Methods Inf Med 2022; 61(01/02): 055-060
DOI: 10.1055/s-0042-1742671
Short Paper

Predicting Hospital Readmissions from Health Insurance Claims Data: A Modeling Study Targeting Potentially Inappropriate Prescribing

Alexander Gerharz*
1   Department of Statistics, Technical University of Dortmund, Dortmund, Germany
,
Carmen Ruff*
2   Department of Clinical Pharmacology and Pharmacoepidemiology, University of Heidelberg, Heidelberg, Germany
,
Lucas Wirbka
2   Department of Clinical Pharmacology and Pharmacoepidemiology, University of Heidelberg, Heidelberg, Germany
,
Felicitas Stoll
2   Department of Clinical Pharmacology and Pharmacoepidemiology, University of Heidelberg, Heidelberg, Germany
,
Walter E. Haefeli
2   Department of Clinical Pharmacology and Pharmacoepidemiology, University of Heidelberg, Heidelberg, Germany
,
Andreas Groll
1   Department of Statistics, Technical University of Dortmund, Dortmund, Germany
,
Andreas D. Meid
2   Department of Clinical Pharmacology and Pharmacoepidemiology, University of Heidelberg, Heidelberg, Germany
› Author Affiliations
Funding This work was supported by the German Innovation Funds according to § 92a (2) Volume V of the Social Insurance Code (§ 92a Abs. 2, SGB V - Fünftes Buch Sozialgesetzbuch), grant number: 01VSF18019. The funding body did not play any role in the design of the study, collection, analyses, and interpretation of data or the manuscript. A.D.M. is funded by the Physician–Scientist Programme of the Medical Faculty of Heidelberg University.

Abstract

Background Numerous prediction models for readmissions are developed from hospital data whose predictor variables are based on specific data fields that are often not transferable to other settings. In contrast, routine data from statutory health insurances (in Germany) are highly standardized, ubiquitously available, and would thus allow for automatic identification of readmission risks.

Objectives To develop and internally validate prediction models for readmissions based on potentially inappropriate prescribing (PIP) in six diseases from routine data.

Methods In a large database of German statutory health insurance claims, we detected disease-specific readmissions after index admissions for acute myocardial infarction (AMI), heart failure (HF), a composite of stroke, transient ischemic attack or atrial fibrillation (S/AF), chronic obstructive pulmonary disease (COPD), type-2 diabetes mellitus (DM), and osteoporosis (OS). PIP at the index admission was determined by the STOPP/START criteria (Screening Tool of Older Persons' Prescriptions/Screening Tool to Alert doctors to the Right Treatment) which were candidate variables in regularized prediction models for specific readmission within 90 days. The risks from disease-specific models were combined (“stacked”) to predict all-cause readmission within 90 days. Validation performance was measured by the c-statistics.

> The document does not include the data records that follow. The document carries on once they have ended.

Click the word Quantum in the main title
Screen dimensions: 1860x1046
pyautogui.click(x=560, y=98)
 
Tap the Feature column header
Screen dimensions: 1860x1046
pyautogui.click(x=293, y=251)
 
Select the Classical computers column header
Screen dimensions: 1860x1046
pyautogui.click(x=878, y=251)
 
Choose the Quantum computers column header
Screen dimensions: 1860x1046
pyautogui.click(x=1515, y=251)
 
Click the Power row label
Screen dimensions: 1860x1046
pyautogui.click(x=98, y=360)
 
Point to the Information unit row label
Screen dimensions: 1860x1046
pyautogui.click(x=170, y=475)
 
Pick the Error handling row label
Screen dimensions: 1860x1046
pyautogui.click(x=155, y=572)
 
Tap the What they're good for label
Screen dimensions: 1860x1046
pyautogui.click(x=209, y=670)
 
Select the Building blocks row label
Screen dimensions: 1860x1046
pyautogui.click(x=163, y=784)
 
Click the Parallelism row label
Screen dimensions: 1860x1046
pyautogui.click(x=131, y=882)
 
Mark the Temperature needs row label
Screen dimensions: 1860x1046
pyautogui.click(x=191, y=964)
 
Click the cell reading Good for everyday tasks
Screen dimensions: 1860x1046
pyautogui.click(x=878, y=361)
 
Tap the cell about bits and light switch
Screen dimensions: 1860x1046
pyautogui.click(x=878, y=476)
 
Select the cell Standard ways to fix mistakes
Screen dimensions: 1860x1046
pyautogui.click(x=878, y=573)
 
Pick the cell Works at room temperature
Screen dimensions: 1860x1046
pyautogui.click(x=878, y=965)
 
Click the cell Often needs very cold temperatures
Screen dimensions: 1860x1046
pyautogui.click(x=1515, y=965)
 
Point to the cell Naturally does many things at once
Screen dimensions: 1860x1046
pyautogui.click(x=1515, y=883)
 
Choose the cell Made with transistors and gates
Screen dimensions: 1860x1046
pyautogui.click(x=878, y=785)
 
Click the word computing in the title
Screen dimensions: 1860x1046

Results While the prevalence of START criteria was higher than for STOPP criteria, more single STOPP criteria were selected into models for specific readmissions. Performance in validation samples was the highest for DM (c-statistics: 0.68 [95% confidence interval (CI): 0.66–0.70]), followed by COPD (c-statistics: 0.65 [95% CI: 0.64–0.67]), S/AF (c-statistics: 0.65 [95% CI: 0.63–0.66]), HF (c-statistics: 0.61 [95% CI: 0.60–0.62]), AMI (c-statistics: 0.58 [95% CI: 0.56–0.60]), and OS (c-statistics: 0.51 [95% CI: 0.47–0.56]). Integrating risks from disease-specific models to a combined model for all-cause readmission yielded a c-statistics of 0.63 [95% CI: 0.63–0.64].

Conclusion PIP successfully predicted readmissions for most diseases, opening the possibility for interventions to improve these modifiable risk factors. Machine-learning methods appear promising for future modeling of PIP predictors in complex older patients with many underlying diseases.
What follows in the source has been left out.